There are many unanswered questions that are worth mentioning. The first and most important is that so far there is no controlled study that can really answer the question on whether maintaining the anti-TNF is superior to maintain remission as opposed to discontinuing the drug. In second place, there is a lack of studies appropriately powered, looking into the possibility of reducing the dose of the anti-TNF once remission has been attained, although this could be an interesting approach for reducing costs and perhaps adverse effects.59 In rheumatoid arthritis for example, a meta-analysis on de-escalation of anti-TNF in randomized and controlled clinical trials in patients with rheumatoid arthritis (RA), showed that while reducing the drug dose (etarnecept data only) was not associated with worse outcomes, stopping the drug (etarnecept or adalimumab data) led to higher rates of clinical activity and worse radiological and functional outcomes.60 In IBD, three small studies have explored this possibility with apparently good results.22,25,61 Third, stopping the anti-TNF when the drug has been used as monotherapy has also not been adequately studied in IBD, which reflects the clinical practice where these agents are often used in combination with an immunomodulator agent. Fourth, it is also very interesting to acknowledge that are no studies specifically studying anti-TNF discontinuation in early disease. Evidence from rheumatology suggests that studies focusing on drug withdrawal after early drug treatment with anti-TNF may be more fruitful.62 Finally, the topic of personalizing discontinuation, taking into account the specific patient risk for complications development needs to be further explored.10

Clearly, the topic of drug de-escalation is a very important one in IBD and warrants further research. A large European Union funded trial (Biocycle project) will soon start and likely solve many of the answered questions.63 This large multicenter project will for the first time study different discontinuation strategies in a controlled fashion. Patients with CD in sustained steroid-free remission on combination therapy will be randomized to continuing therapy, discontinuing the anti-TNF or the immunomodulator. The results of this trial will be then used to inform the concept of treatment cycles in IBD, characterized by periods where both anti-TNF and immunomodulators are administered alternating with periods where either of the drug is withdrawn after remission has been reached. Hopefully this large trial will inform us on how to make the best use of the current therapeutic strategies we currently have, shedding some light into this important question in clinical practice.

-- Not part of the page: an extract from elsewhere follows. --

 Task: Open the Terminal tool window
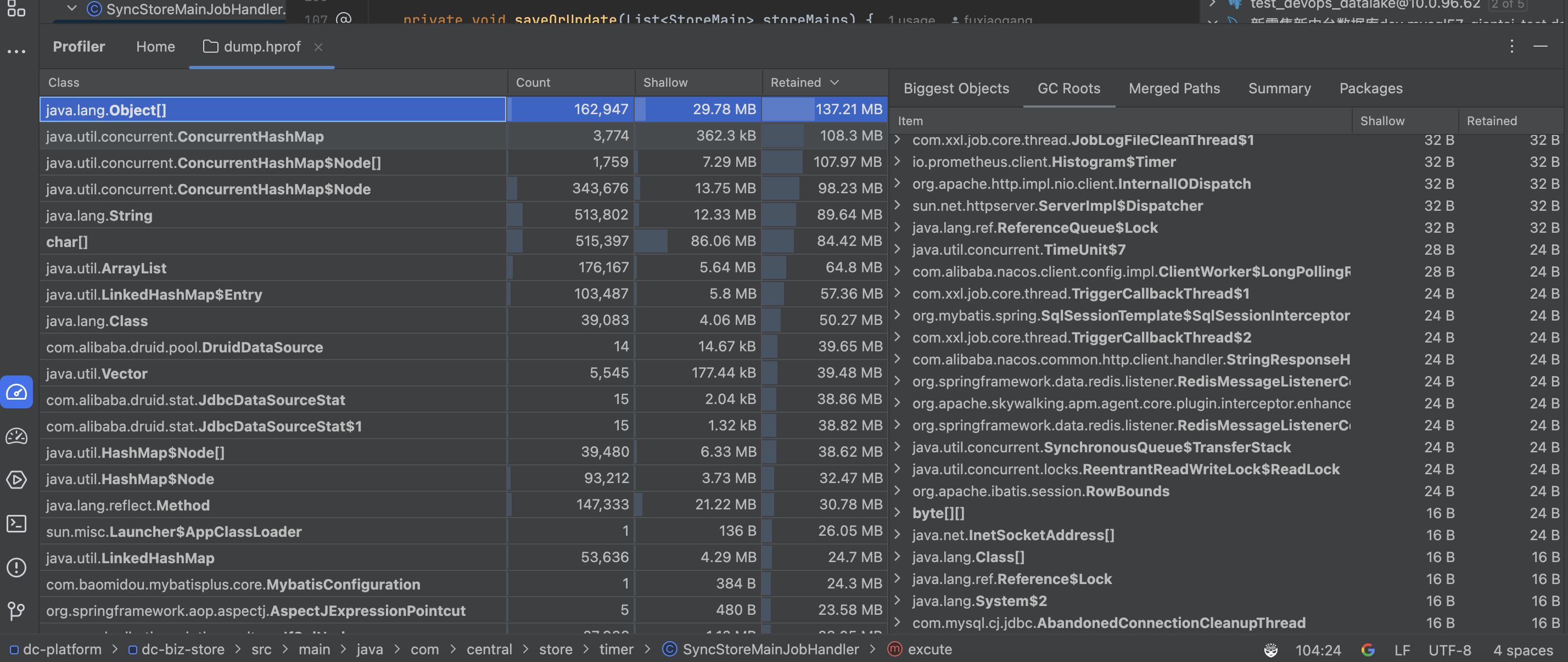[16, 524]
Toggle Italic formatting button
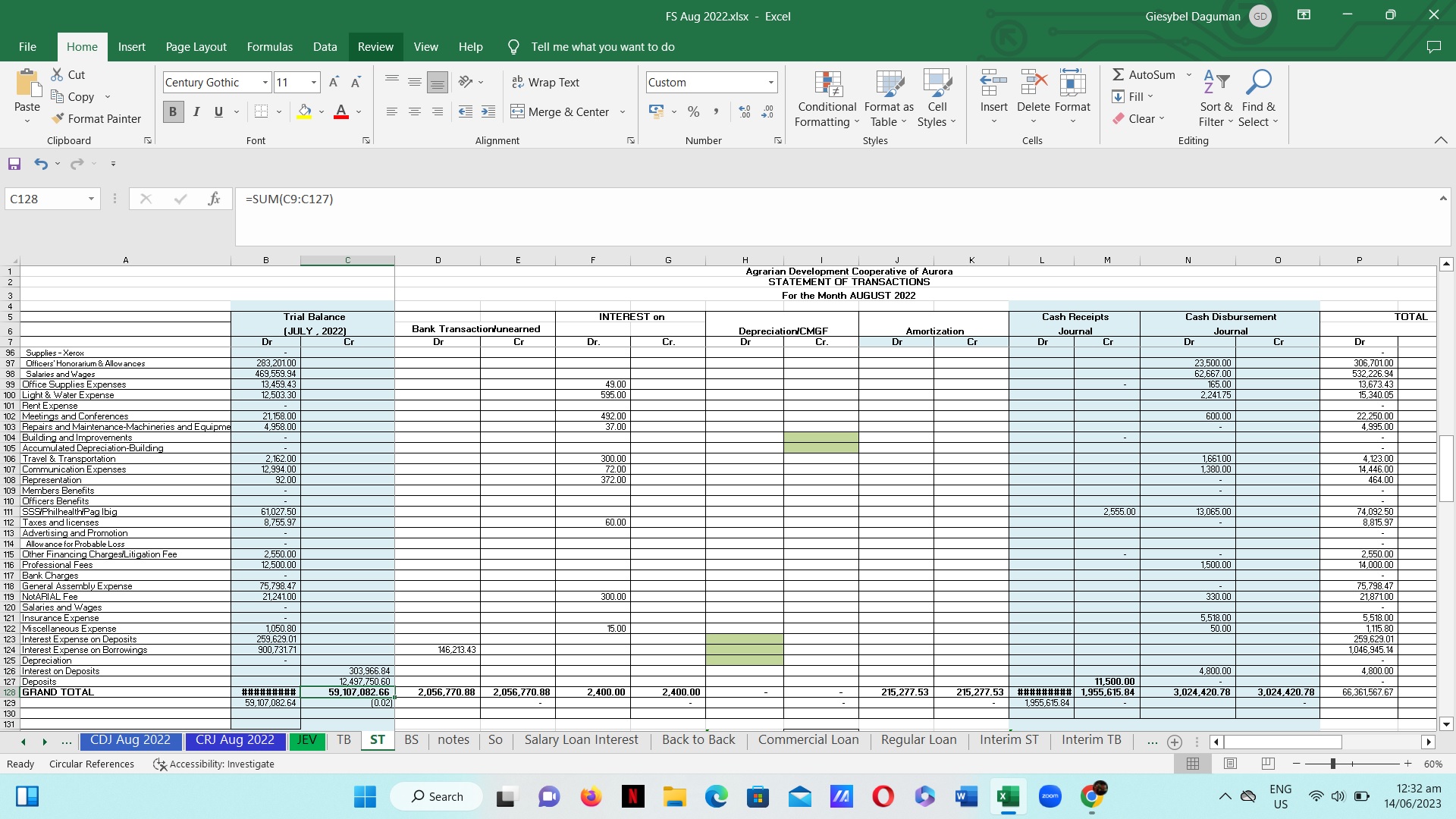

Ethical disclosuresProtection of human and animal subjects

The authors declare that no experiments were performed on humans or animals for this study.

Confidentiality of data

The authors declare that no patient data appear in this article.

Right to privacy and informed consent

The authors declare that no patient data appear in this article.

Conflict of interest

The authors have no conflicts of interest to declare.

Author's contribution

JT has made substantial contributions to conception and design, acquisition and analysis and interpretation of data and has drafted the article. MC and JFC have revised the manuscript critically for important intellectual content. All authors have provided final approval of the version to be published.